Six recovering sex offenders. One unsupervised house. Hundreds of angry neighbors.
Those three combustible ingredients from one Hillsboro neighborhood have now drifted into the Legislature, where two lawmakers are trying to prevent similar mixes of non-predatory sex offenders in one house anywhere in Oregon.
In Multnomah County alone, that could affect 700 sex offenders termed non-predatory (a classification based on everything from the offender's age to any prior convictions).
Dr. Chris Ackerman, who works with recovering offenders at a Southwest Portland clinic, says finding houses for that population is hard enough already.
"Everybody's attitude is 'not in my backyard,'" Ackerman says.
This story began in January, when a Hillsboro landlord rented a newly remodeled home to the group of six non-predatory sex offenders. The local homeowners association complained, community meetings followed, and the six moved out in mid-February to separate placements.

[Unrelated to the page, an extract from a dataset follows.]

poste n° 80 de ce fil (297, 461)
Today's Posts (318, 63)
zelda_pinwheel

"It probably wasn't the best location for offenders going through recovery," says Lt. Chris Skinner, a Hillsboro police spokesman. "It was a house in a cul-de-sac populated with young families."
But then state representatives from Hillsboro started getting constituent demands to ensure sex offenders never lived together unsupervised again. Republican Derrick Kitts and Democrat Chuck Riley co-sponsored House Bill 3419, which is on track to clear the House soon.
The bill aims to block sex offenders, predatory and non-predatory, from occupying the same dwelling. Treatment centers and halfway houses where offenders are monitored would still be allowed.
"This is a public-safety issue," Riley says.